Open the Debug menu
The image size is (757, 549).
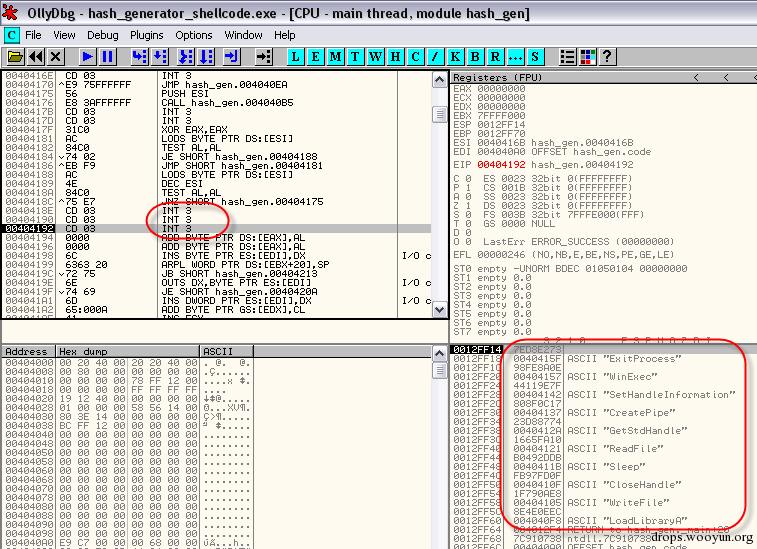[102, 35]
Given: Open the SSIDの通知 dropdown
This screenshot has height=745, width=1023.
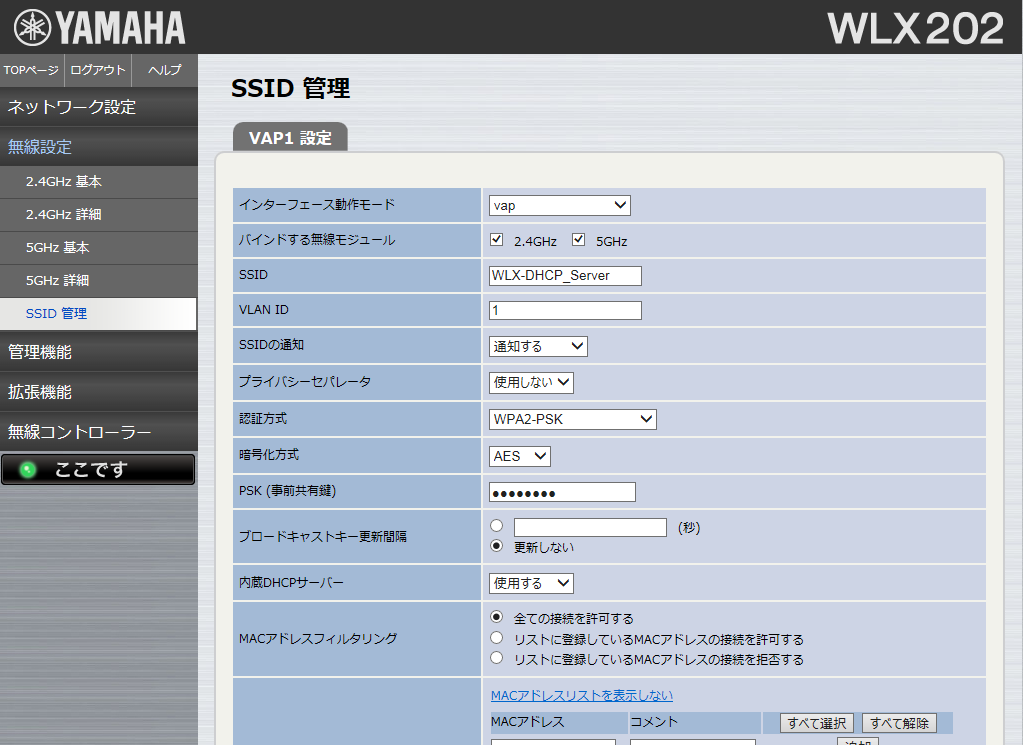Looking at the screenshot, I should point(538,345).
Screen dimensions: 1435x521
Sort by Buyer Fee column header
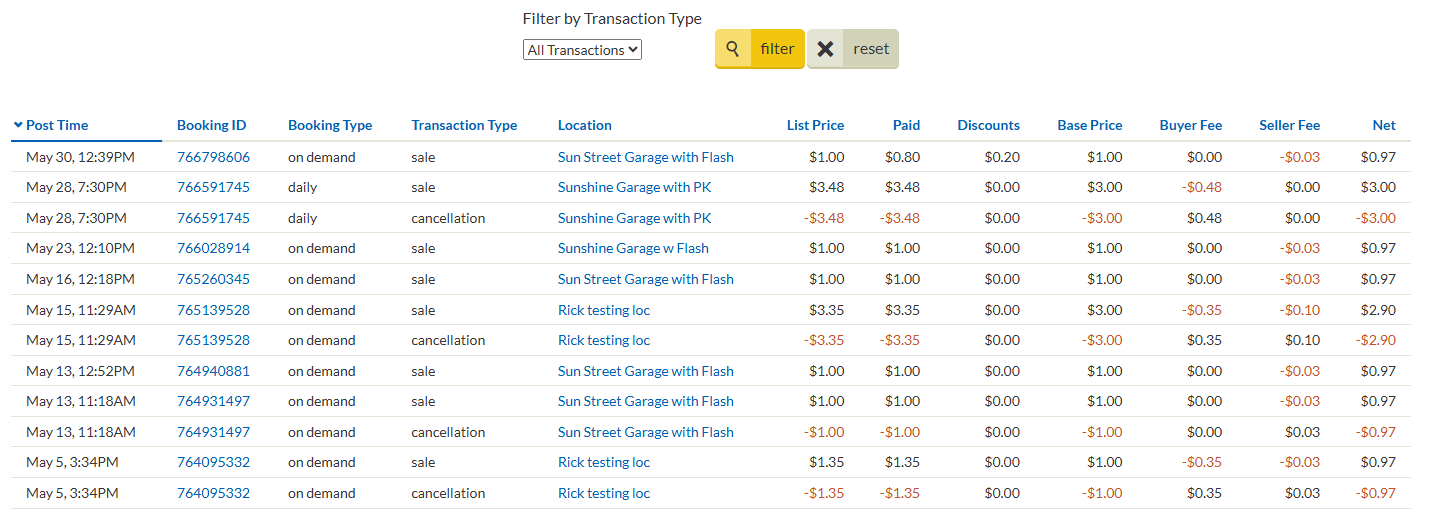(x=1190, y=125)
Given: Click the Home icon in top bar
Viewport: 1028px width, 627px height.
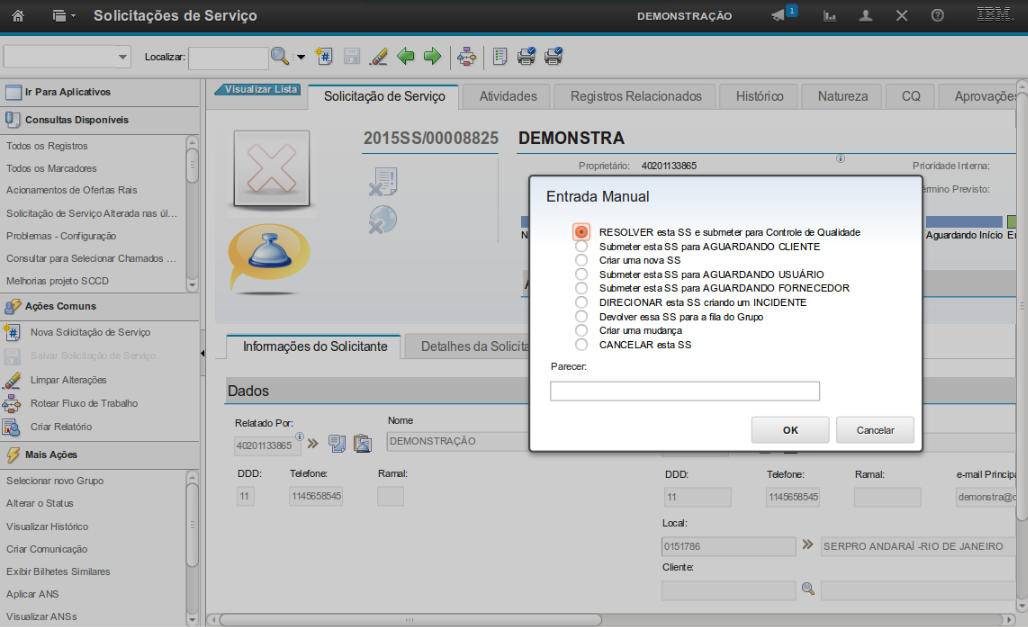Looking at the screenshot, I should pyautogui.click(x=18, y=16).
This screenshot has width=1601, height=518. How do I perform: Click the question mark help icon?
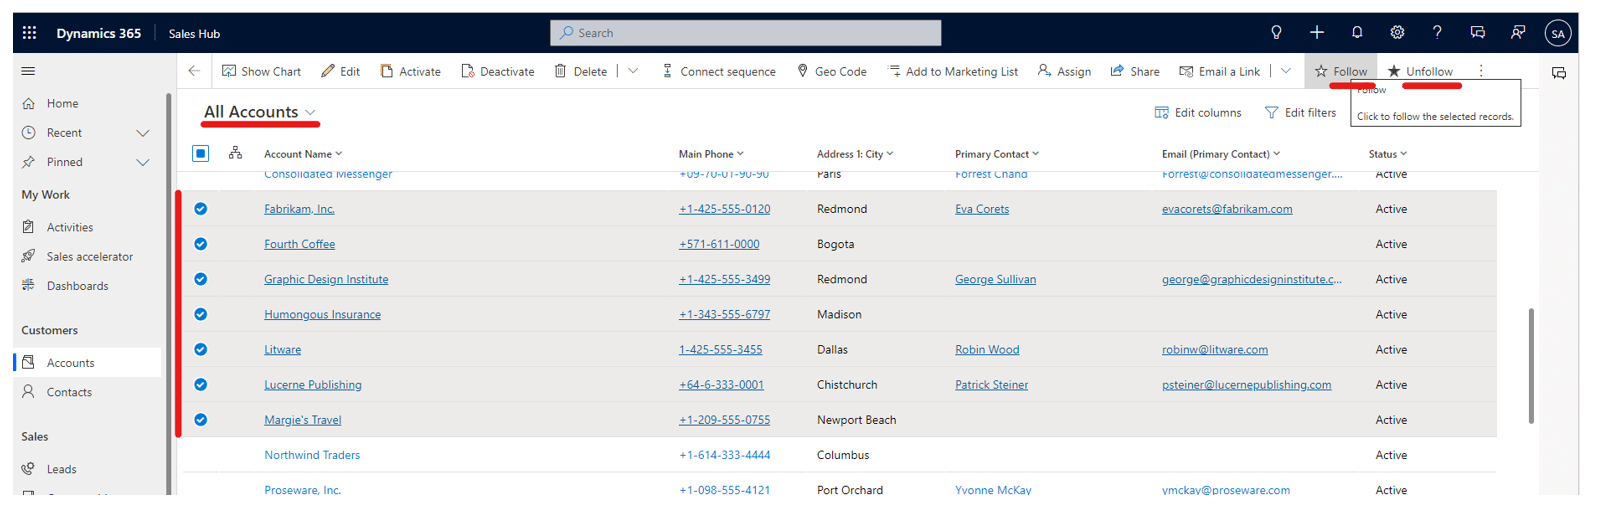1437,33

-- -- --

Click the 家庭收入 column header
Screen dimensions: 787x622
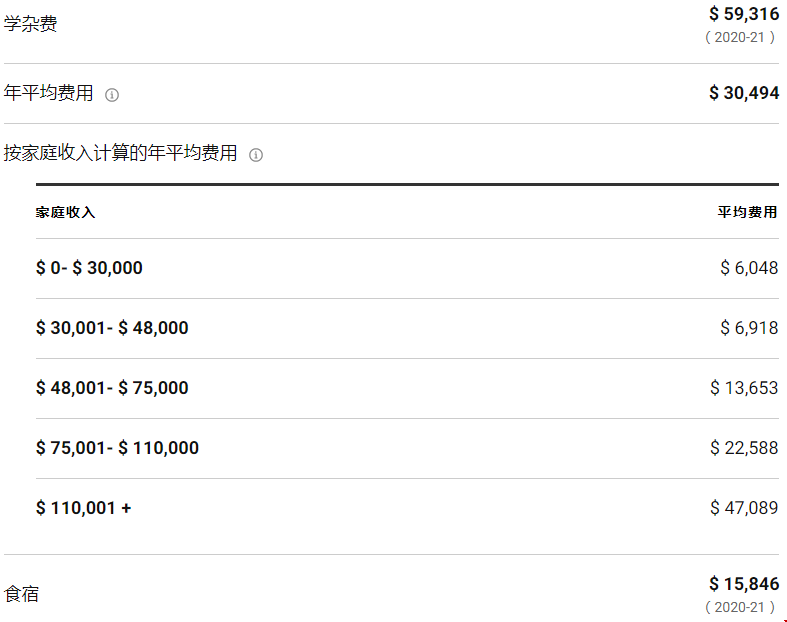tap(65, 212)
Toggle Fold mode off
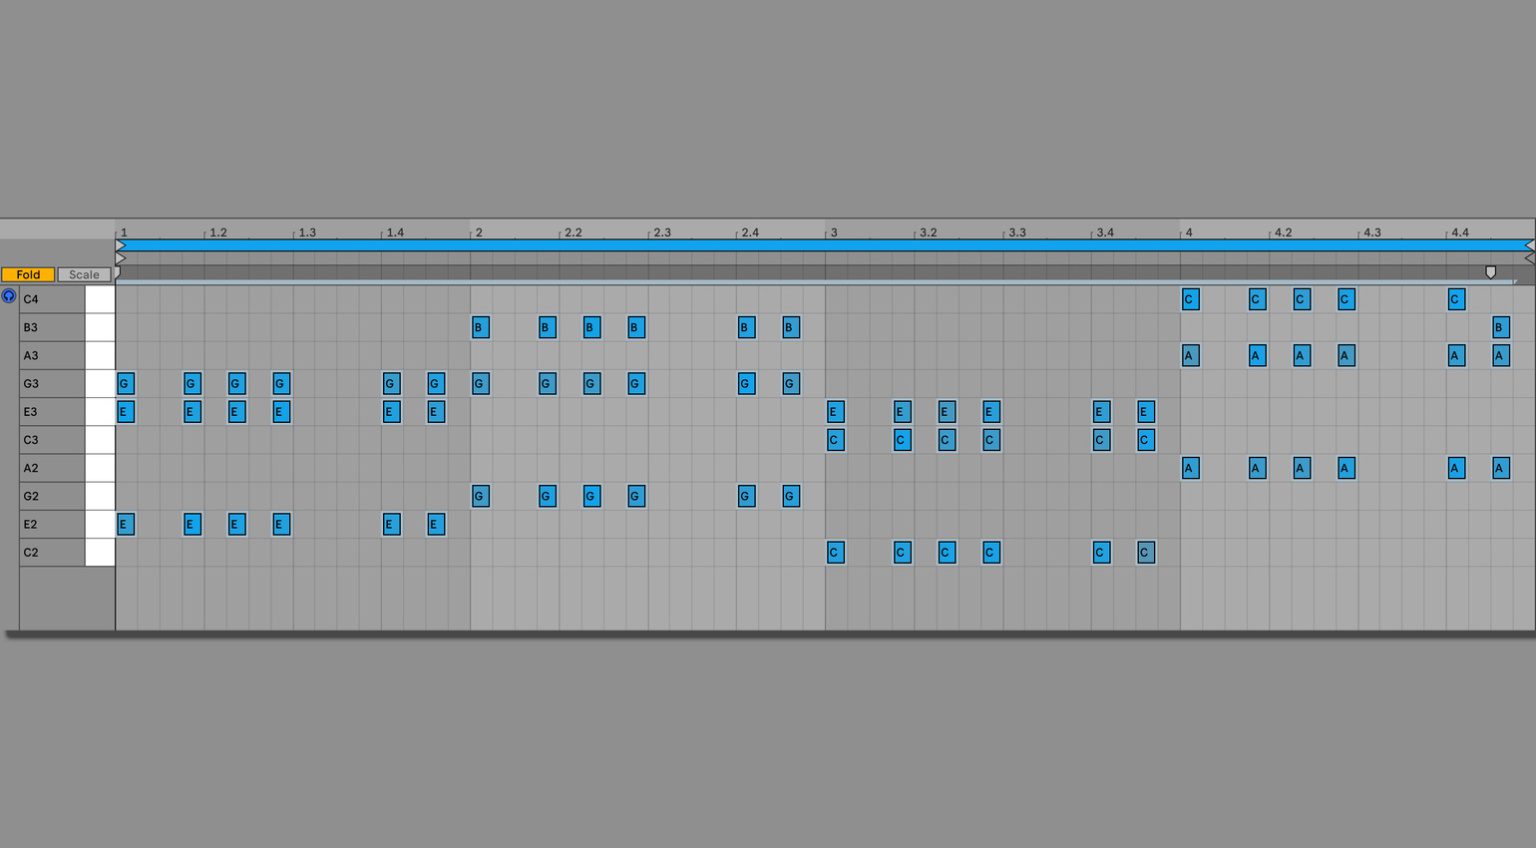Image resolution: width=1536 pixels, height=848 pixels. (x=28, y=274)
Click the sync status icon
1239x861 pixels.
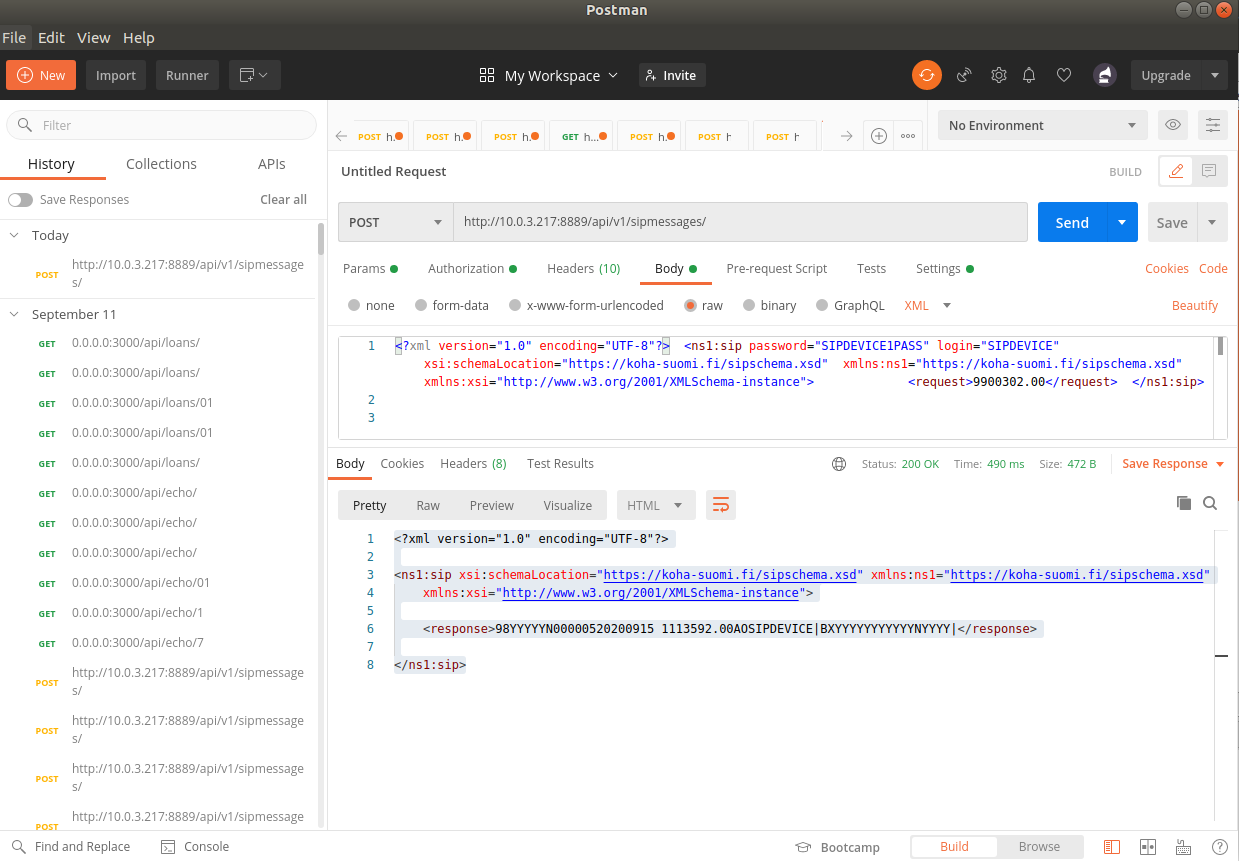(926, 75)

-- -- --

Although the records hold pictures, the copy must not; give again exactly the lines from the one with "Open the Debug menu" through the one with "Given: Click the Home icon in top bar".

:: Answer ::
Open the Debug menu
The image size is (757, 549).
[102, 35]
Given: Open the SSIDの通知 dropdown
This screenshot has height=745, width=1023.
Looking at the screenshot, I should point(538,345).
Screen dimensions: 1435x521
Sort by Buyer Fee column header
(x=1190, y=125)
Given: Click the Home icon in top bar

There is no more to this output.